A contrario, les élèves plus fragiles passent rarement par l’étape de l’écrit et sont généralement plus à l’aise à l’oral. Cependant, la construction de leur réponse orale est parfois assez maladroite aussi bien sur le plan langagier que sur le plan scientifique. Le professeur doit alors s’attacher à faire répéter les élèves réunis en groupe, en cherchant à les alerter sur la nécessité d’employer un langage plus châtié et à éviter le langage du quotidien. En cela, les fiches « guide » doivent présenter des critères de réussite, pour la restitution orale, et éventuellement les écueils à éviter.
Autre point négatif, réunis en groupe-puzzle, le sentiment de compétition entre les groupes est très vite réanimé. Les élèves ont tendance à oublier l’objectif de la séance et au lieu de bien écouter chaque groupe, ils entrent plutôt dans une joute, recherchant auprès de l’enseignant, le groupe qui pourrait être gagnant. Afin de contourner cette situation et de favoriser l’écoute active de l’ensemble de l’auditoire, on peut leur proposer d’évaluer l’orateur du groupe-puzzle. Pour ce faire, il convient d’adapter la grille d’évaluation du Grand oral proposée dans le B.O. spécial n° 2 du 13 février 2020.
Enfin, il est à préciser que la mise en place de ce type d’organisation de travail en classe puzzle peut être difficilement maîtrisable en termes de temps lors des premières séances abordées ainsi avec les élèves.

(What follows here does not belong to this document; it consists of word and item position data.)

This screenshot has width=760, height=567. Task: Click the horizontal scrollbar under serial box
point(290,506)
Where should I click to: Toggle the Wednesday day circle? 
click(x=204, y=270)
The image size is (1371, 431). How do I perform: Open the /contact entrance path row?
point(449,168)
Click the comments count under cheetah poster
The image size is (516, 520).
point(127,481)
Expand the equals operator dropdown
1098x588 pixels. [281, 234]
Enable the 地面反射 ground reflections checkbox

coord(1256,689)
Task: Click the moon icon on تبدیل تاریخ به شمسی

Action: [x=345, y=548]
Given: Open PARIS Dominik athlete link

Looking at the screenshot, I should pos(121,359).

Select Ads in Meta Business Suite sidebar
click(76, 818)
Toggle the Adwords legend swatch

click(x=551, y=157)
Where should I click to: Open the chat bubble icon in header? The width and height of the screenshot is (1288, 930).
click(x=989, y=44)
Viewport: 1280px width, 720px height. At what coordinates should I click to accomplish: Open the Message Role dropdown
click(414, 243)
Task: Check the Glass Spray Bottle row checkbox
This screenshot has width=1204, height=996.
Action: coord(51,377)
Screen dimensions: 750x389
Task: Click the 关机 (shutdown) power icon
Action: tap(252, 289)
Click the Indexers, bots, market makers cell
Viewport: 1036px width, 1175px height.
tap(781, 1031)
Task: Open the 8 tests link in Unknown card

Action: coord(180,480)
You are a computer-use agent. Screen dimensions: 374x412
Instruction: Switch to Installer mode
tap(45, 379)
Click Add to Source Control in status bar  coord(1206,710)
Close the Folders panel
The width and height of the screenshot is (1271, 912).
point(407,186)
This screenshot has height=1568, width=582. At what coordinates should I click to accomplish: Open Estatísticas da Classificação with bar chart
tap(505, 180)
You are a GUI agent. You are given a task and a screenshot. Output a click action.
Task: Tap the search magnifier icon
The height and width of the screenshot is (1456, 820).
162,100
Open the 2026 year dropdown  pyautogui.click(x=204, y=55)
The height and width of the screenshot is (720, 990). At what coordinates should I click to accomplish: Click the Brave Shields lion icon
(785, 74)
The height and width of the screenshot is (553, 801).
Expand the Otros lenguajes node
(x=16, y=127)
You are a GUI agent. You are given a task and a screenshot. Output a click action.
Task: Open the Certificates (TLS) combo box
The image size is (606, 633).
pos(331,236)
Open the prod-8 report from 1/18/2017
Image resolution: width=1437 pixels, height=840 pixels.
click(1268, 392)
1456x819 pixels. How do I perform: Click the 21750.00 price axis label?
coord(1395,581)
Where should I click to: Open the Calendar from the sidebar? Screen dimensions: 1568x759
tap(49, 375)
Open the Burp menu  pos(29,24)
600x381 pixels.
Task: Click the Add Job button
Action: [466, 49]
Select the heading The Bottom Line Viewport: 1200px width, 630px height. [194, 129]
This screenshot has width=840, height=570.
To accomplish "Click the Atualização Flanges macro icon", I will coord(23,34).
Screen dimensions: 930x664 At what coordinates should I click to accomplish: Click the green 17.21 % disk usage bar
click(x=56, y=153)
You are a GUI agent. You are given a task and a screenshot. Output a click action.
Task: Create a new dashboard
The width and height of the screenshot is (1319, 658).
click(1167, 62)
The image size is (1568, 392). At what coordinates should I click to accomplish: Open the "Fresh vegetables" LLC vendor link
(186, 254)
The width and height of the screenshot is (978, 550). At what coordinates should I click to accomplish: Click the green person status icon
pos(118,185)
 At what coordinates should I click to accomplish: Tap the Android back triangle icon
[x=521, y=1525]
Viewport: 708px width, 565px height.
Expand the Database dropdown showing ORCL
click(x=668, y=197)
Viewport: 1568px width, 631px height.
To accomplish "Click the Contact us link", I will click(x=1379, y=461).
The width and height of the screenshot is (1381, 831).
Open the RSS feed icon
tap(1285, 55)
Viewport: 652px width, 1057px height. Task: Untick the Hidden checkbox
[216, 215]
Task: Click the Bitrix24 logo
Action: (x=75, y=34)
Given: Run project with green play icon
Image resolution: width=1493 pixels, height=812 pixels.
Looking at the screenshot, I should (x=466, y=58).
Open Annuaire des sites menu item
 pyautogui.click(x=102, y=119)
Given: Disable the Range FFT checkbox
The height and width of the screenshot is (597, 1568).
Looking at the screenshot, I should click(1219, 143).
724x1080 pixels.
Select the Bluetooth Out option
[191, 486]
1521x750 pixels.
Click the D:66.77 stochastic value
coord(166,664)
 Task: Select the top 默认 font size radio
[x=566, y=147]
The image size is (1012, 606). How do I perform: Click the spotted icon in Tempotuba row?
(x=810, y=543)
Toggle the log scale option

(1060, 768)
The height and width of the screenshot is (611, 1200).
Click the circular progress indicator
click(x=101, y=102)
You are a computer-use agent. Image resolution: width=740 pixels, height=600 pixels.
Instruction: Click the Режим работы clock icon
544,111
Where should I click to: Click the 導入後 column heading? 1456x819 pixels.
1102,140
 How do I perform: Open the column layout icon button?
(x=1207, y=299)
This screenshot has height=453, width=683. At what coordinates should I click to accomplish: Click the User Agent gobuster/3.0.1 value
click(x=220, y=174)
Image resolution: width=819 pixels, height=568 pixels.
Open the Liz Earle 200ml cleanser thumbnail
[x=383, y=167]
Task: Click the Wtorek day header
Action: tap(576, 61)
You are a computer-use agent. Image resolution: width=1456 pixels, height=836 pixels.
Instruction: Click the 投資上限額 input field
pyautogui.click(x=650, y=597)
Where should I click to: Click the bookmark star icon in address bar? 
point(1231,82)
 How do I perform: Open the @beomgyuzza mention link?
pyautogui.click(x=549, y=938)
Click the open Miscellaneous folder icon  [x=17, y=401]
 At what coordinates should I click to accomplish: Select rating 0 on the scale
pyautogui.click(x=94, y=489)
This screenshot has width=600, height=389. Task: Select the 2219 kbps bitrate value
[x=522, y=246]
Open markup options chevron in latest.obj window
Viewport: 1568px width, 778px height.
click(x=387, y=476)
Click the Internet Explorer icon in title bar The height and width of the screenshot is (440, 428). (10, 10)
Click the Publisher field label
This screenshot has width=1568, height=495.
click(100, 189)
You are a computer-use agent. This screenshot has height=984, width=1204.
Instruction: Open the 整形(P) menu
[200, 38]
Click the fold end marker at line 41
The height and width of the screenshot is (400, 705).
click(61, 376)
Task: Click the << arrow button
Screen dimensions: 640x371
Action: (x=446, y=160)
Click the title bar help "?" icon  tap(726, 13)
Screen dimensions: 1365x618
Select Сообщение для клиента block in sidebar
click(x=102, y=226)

Ils mettent du temps à bien s’approprier le mode de fonctionnement. Il est donc conseillé de limiter le nombre de documents du corpus documentaire pour faciliter l’interprétation, et laisser le temps aux échanges. Toutefois, on peut dépasser cet obstacle en privilégiant une pédagogie différenciée (attribution des corpus documentaires en fonction du niveau de chaque élève).
Il est nécessaire d’envisager aussi une progressivité dans l’oralité, en tolérant, lors des premières séances de ce type, la présence des notes, pour permettre ensuite aux élèves, lors des classes puzzles suivantes, de s’en détacher progressivement.